Walking in a smoke screen

One of the definitions of the phrase “smoke screen” is : [noun] an action intended to conceal or confuse or obscure. In military terms it’s a way of preventing the other side from precisely seeing your movements in time to take action. I couldn’t find the exact origin of the phrase, but I discovered references to it that predate World War I.

In time of war we have to believe a smoke screen is a wonderful tool to reach an end goal. It’s used when few other options still exist and is, frankly, easily implemented. However, in regard to the creation of laws by politicians, the smoke screen tactic should be viewed as unethical. In our long political history as a nation we can find only a few examples of this practice prior to World War I. Perhaps it was the advent of modern communications that seduced law makers to use smoke screens to enact their agendas because in the light of a clear battle field their plans would be shot down.

I can cite a number of occasions that the smoke screen was used to enact laws that ended up being very unpopular once the smoke cleared. By then, the challenge to repeal a law was even more difficult.

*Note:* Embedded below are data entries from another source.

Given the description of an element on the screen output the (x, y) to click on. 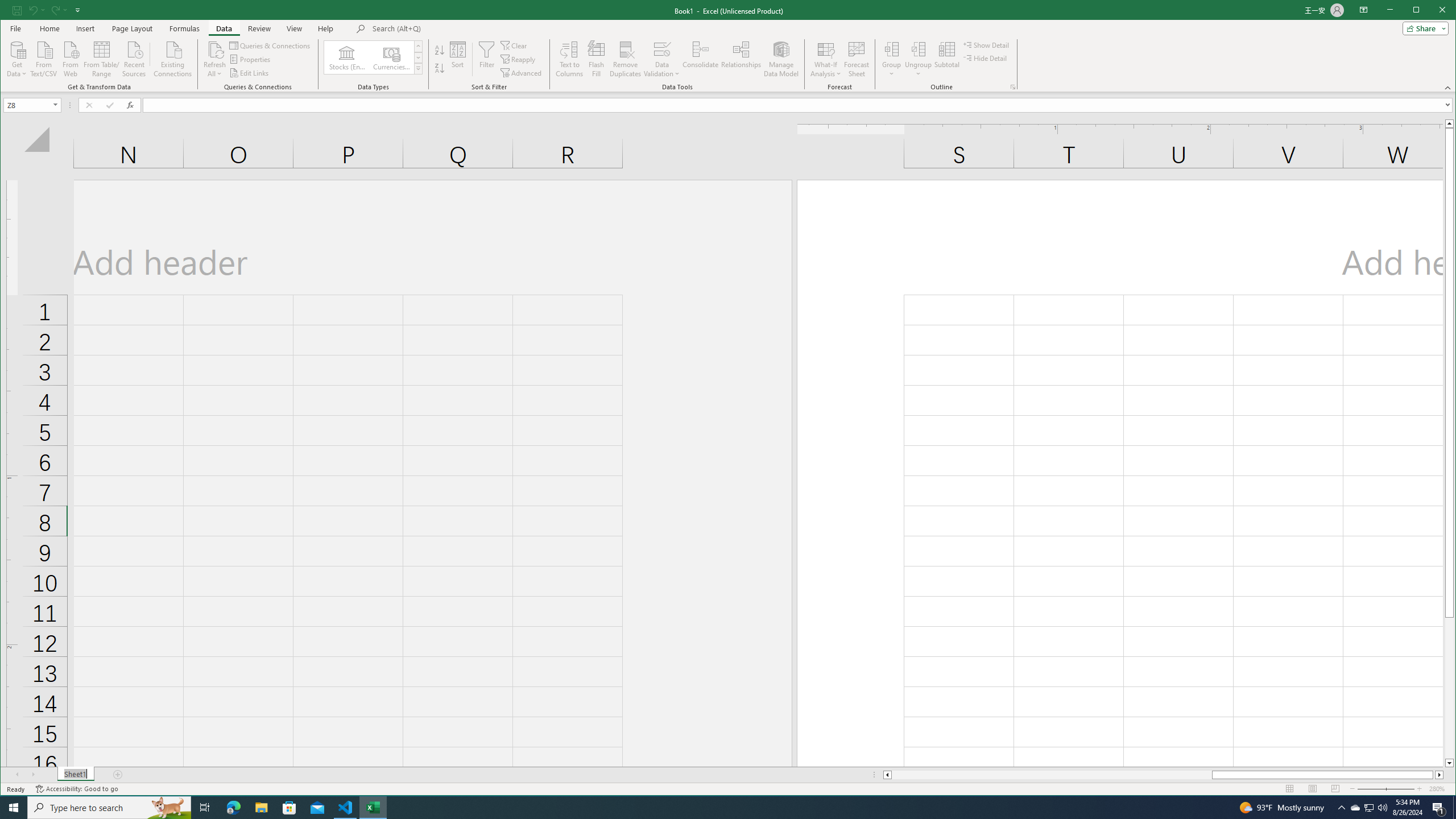
File Explorer (261, 807)
Forecast Sheet (856, 59)
What-If Analysis (826, 59)
Close (1444, 11)
Ungroup... (918, 59)
Advanced... (522, 72)
Task View (204, 807)
Group... (891, 59)
Consolidate... (700, 59)
Show desktop (1454, 807)
Formula Bar (799, 104)
Running applications (717, 807)
Queries & Connections (270, 45)
Given the description of an element on the screen output the (x, y) to click on. 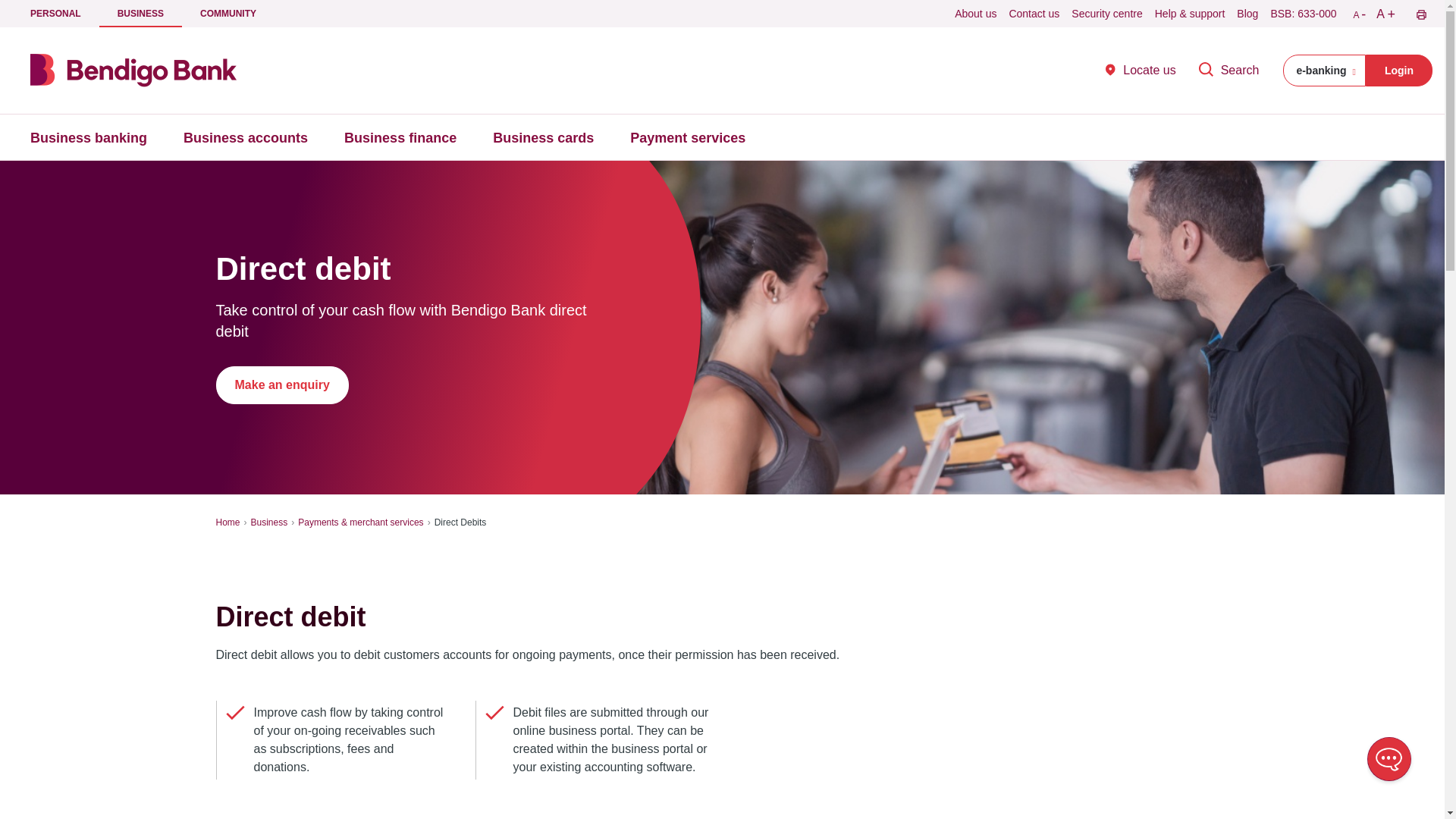
Contact us (1034, 13)
COMMUNITY (228, 13)
Search (1229, 70)
Login (1398, 70)
Blog (1246, 13)
Business finance (400, 136)
PERSONAL (1323, 70)
Locate us (55, 13)
Business banking (1141, 70)
About us (88, 136)
Business cards (976, 13)
Business accounts (542, 136)
Security centre (245, 136)
Increase font size (1106, 13)
Given the description of an element on the screen output the (x, y) to click on. 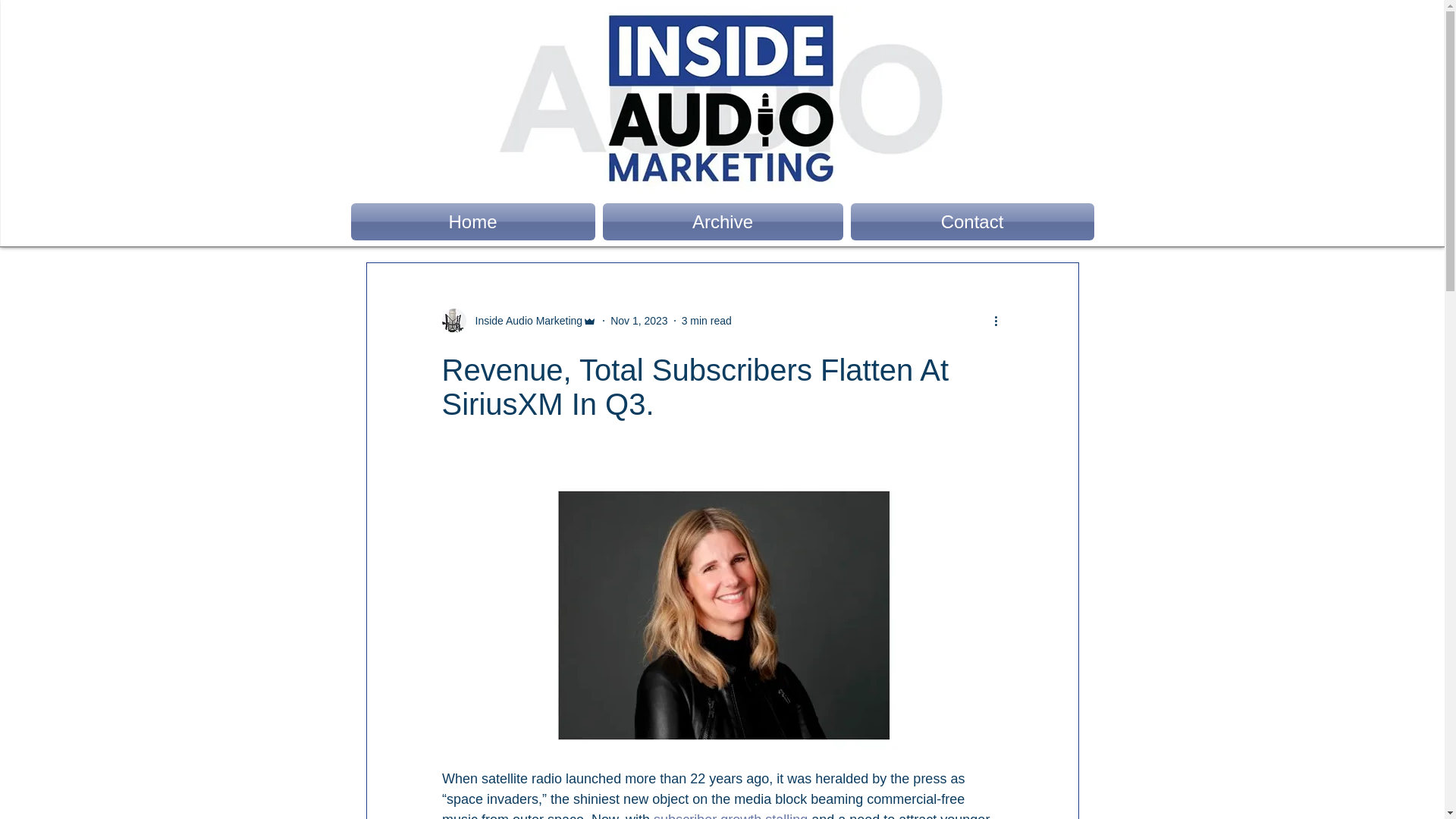
Home (474, 221)
Inside Audio Marketing (518, 320)
subscriber growth stalling (730, 815)
Inside Audio Marketing (523, 320)
3 min read (706, 319)
Archive (722, 221)
Contact (969, 221)
Nov 1, 2023 (639, 319)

The entire discussion of federal income tax is one such occasion. One side of the political aisle claimed it was a way to make the wealthy pay to help the poor, that the taxation would never be applied to the middle and lower class. In point of fact, federal income tax has never been fully ratified by two thirds majority of the states, yet, here we have it. The reality is that once adopted we all were required to pay taxes on our income. It took a bit of time to trickle down, but no one can deny this fact.